*HOW TO COMPLETE THIS TASK*. In the records below, the lines from the one with "Commentaire (50, 2320)" through the last are to be printed exactly, and nothing else.

*GIVEN INFORMATION*.
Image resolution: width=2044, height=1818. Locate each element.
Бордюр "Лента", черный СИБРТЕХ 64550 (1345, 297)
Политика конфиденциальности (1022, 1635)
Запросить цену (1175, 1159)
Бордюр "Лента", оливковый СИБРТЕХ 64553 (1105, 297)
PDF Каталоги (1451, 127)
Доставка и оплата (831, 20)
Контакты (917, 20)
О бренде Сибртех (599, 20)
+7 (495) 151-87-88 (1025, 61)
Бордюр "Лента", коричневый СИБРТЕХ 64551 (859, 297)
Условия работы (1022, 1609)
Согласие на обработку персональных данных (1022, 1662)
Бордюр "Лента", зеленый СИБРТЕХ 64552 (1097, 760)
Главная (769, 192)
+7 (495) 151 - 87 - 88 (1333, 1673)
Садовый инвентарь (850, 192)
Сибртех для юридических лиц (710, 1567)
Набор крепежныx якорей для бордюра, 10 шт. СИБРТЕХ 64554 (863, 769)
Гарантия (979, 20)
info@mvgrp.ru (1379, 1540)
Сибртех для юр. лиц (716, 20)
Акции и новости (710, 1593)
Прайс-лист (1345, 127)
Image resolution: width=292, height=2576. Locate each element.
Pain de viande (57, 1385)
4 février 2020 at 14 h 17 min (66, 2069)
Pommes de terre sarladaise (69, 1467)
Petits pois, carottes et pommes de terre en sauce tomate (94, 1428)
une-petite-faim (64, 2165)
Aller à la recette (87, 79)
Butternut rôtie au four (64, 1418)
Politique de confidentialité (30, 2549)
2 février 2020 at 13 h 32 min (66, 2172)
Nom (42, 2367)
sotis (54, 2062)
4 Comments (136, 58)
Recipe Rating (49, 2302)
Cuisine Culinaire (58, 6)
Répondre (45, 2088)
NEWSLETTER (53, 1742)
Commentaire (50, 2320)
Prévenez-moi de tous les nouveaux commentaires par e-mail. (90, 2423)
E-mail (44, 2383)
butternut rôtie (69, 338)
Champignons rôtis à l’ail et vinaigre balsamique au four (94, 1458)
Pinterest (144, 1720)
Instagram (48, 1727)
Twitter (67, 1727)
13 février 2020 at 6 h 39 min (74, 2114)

*SOLUTION FOR THIS PROBLEM*.
Commentaire (50, 2320)
Prévenez-moi de tous les nouveaux commentaires par e-mail. (90, 2423)
E-mail (44, 2383)
butternut rôtie (69, 338)
Champignons rôtis à l’ail et vinaigre balsamique au four (94, 1458)
Pinterest (144, 1720)
Instagram (48, 1727)
Twitter (67, 1727)
13 février 2020 at 6 h 39 min (74, 2114)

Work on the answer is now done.